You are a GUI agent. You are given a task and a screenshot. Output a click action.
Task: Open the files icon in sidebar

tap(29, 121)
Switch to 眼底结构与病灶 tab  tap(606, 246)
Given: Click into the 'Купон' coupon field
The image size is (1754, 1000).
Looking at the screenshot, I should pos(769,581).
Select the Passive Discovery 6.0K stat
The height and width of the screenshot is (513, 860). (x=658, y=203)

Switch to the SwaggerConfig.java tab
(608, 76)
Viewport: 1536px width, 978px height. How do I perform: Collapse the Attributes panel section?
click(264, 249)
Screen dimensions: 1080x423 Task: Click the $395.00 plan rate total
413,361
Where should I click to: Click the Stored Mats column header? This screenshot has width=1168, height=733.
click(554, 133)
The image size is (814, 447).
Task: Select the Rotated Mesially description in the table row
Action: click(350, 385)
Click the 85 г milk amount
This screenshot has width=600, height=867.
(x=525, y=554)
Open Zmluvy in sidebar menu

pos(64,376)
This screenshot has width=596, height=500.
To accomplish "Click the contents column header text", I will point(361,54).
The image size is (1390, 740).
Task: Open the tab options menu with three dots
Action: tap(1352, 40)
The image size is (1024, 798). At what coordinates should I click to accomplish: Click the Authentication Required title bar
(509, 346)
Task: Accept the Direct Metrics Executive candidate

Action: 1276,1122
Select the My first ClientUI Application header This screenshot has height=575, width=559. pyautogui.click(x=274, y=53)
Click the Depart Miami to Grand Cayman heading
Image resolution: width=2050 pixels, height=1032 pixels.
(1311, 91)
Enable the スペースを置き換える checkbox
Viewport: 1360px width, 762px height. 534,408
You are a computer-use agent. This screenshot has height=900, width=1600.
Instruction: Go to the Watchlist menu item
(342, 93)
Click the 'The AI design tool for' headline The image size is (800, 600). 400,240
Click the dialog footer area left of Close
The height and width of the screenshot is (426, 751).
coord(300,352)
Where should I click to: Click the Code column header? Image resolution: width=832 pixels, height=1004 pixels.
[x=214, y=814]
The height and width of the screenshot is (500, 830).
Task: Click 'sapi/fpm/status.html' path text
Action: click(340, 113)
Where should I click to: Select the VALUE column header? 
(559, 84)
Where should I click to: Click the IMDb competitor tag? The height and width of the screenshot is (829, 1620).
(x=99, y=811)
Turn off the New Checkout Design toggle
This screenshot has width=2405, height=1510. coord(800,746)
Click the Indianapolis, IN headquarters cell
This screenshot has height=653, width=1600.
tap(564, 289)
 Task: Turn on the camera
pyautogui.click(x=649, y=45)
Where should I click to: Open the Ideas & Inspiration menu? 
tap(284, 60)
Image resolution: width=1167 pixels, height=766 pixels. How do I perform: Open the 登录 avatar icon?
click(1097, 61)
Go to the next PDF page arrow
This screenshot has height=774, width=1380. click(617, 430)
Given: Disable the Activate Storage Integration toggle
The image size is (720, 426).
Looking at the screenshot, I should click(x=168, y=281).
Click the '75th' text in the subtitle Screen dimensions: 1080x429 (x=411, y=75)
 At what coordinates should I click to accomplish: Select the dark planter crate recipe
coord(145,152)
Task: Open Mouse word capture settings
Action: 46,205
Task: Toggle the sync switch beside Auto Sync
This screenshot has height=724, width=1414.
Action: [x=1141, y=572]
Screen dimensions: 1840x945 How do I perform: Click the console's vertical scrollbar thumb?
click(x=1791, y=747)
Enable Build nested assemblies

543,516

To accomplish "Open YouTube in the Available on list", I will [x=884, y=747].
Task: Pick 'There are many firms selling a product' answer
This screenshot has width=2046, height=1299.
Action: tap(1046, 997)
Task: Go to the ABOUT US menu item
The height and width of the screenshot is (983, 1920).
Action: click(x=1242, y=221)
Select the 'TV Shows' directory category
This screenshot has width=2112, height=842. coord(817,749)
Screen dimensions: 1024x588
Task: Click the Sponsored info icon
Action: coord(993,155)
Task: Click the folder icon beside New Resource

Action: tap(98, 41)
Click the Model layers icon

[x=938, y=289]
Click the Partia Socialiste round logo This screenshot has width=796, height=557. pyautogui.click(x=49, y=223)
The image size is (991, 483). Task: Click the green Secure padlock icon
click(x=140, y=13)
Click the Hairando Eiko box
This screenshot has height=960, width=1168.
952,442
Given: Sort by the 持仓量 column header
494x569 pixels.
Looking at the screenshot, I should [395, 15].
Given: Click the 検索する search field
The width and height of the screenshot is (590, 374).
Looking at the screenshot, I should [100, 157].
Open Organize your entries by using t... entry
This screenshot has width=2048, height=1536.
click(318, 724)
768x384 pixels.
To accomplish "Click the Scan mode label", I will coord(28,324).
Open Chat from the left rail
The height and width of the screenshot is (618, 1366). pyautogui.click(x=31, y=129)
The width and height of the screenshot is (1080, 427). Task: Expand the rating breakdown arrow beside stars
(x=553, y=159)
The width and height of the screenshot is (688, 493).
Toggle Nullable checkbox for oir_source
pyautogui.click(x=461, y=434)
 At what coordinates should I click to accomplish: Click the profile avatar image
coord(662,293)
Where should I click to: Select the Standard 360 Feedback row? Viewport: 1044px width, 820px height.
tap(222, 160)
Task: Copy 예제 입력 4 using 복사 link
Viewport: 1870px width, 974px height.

» **Work request**:
The complete listing is to be repeated word for word.

» **Solution**:
You are a GUI agent. You are given a task and a screenshot. Output a click action.
Task: Open the files icon in sidebar

tap(29, 121)
Switch to 眼底结构与病灶 tab  tap(606, 246)
Given: Click into the 'Купон' coupon field
The image size is (1754, 1000).
Looking at the screenshot, I should pos(769,581).
Select the Passive Discovery 6.0K stat
The height and width of the screenshot is (513, 860). (x=658, y=203)

Switch to the SwaggerConfig.java tab
(608, 76)
Viewport: 1536px width, 978px height. How do I perform: Collapse the Attributes panel section?
click(264, 249)
Screen dimensions: 1080x423 Task: Click the $395.00 plan rate total
413,361
Where should I click to: Click the Stored Mats column header? This screenshot has width=1168, height=733.
click(554, 133)
The image size is (814, 447).
Task: Select the Rotated Mesially description in the table row
Action: click(350, 385)
Click the 85 г milk amount
This screenshot has width=600, height=867.
(x=525, y=554)
Open Zmluvy in sidebar menu

pos(64,376)
This screenshot has width=596, height=500.
To accomplish "Click the contents column header text", I will point(361,54).
The image size is (1390, 740).
Task: Open the tab options menu with three dots
Action: tap(1352, 40)
The image size is (1024, 798). At what coordinates should I click to accomplish: Click the Authentication Required title bar
(509, 346)
Task: Accept the Direct Metrics Executive candidate

Action: 1276,1122
Select the My first ClientUI Application header This screenshot has height=575, width=559. pyautogui.click(x=274, y=53)
Click the Depart Miami to Grand Cayman heading
Image resolution: width=2050 pixels, height=1032 pixels.
(1311, 91)
Enable the スペースを置き換える checkbox
Viewport: 1360px width, 762px height. 534,408
You are a computer-use agent. This screenshot has height=900, width=1600.
Instruction: Go to the Watchlist menu item
(342, 93)
Click the 'The AI design tool for' headline The image size is (800, 600). 400,240
Click the dialog footer area left of Close
The height and width of the screenshot is (426, 751).
coord(300,352)
Where should I click to: Click the Code column header? Image resolution: width=832 pixels, height=1004 pixels.
[x=214, y=814]
The height and width of the screenshot is (500, 830).
Task: Click 'sapi/fpm/status.html' path text
Action: click(340, 113)
Where should I click to: Select the VALUE column header? 
(559, 84)
Where should I click to: Click the IMDb competitor tag? The height and width of the screenshot is (829, 1620).
(x=99, y=811)
Turn off the New Checkout Design toggle
This screenshot has width=2405, height=1510. coord(800,746)
Click the Indianapolis, IN headquarters cell
This screenshot has height=653, width=1600.
tap(564, 289)
 Task: Turn on the camera
pyautogui.click(x=649, y=45)
Where should I click to: Open the Ideas & Inspiration menu? 
tap(284, 60)
Image resolution: width=1167 pixels, height=766 pixels. How do I perform: Open the 登录 avatar icon?
click(1097, 61)
Go to the next PDF page arrow
This screenshot has height=774, width=1380. click(617, 430)
Given: Disable the Activate Storage Integration toggle
The image size is (720, 426).
Looking at the screenshot, I should click(x=168, y=281).
Click the '75th' text in the subtitle Screen dimensions: 1080x429 (x=411, y=75)
 At what coordinates should I click to accomplish: Select the dark planter crate recipe
coord(145,152)
Task: Open Mouse word capture settings
Action: 46,205
Task: Toggle the sync switch beside Auto Sync
This screenshot has height=724, width=1414.
Action: [x=1141, y=572]
Screen dimensions: 1840x945 How do I perform: Click the console's vertical scrollbar thumb?
click(x=1791, y=747)
Enable Build nested assemblies

543,516

To accomplish "Open YouTube in the Available on list", I will [x=884, y=747].
Task: Pick 'There are many firms selling a product' answer
This screenshot has width=2046, height=1299.
Action: tap(1046, 997)
Task: Go to the ABOUT US menu item
The height and width of the screenshot is (983, 1920).
Action: click(x=1242, y=221)
Select the 'TV Shows' directory category
This screenshot has width=2112, height=842. coord(817,749)
Screen dimensions: 1024x588
Task: Click the Sponsored info icon
Action: coord(993,155)
Task: Click the folder icon beside New Resource

Action: tap(98, 41)
Click the Model layers icon

[x=938, y=289]
Click the Partia Socialiste round logo This screenshot has width=796, height=557. pyautogui.click(x=49, y=223)
The image size is (991, 483). Task: Click the green Secure padlock icon
click(x=140, y=13)
Click the Hairando Eiko box
This screenshot has height=960, width=1168.
952,442
Given: Sort by the 持仓量 column header
494x569 pixels.
Looking at the screenshot, I should [395, 15].
Given: Click the 検索する search field
The width and height of the screenshot is (590, 374).
Looking at the screenshot, I should [100, 157].
Open Organize your entries by using t... entry
This screenshot has width=2048, height=1536.
click(318, 724)
768x384 pixels.
To accomplish "Click the Scan mode label", I will coord(28,324).
Open Chat from the left rail
The height and width of the screenshot is (618, 1366). pyautogui.click(x=31, y=129)
The width and height of the screenshot is (1080, 427). Task: Expand the rating breakdown arrow beside stars
(x=553, y=159)
The width and height of the screenshot is (688, 493).
Toggle Nullable checkbox for oir_source
pyautogui.click(x=461, y=434)
 At what coordinates should I click to accomplish: Click the profile avatar image
coord(662,293)
Where should I click to: Select the Standard 360 Feedback row? Viewport: 1044px width, 820px height.
tap(222, 160)
Task: Copy 예제 입력 4 using 복사 link
Viewport: 1870px width, 974px height.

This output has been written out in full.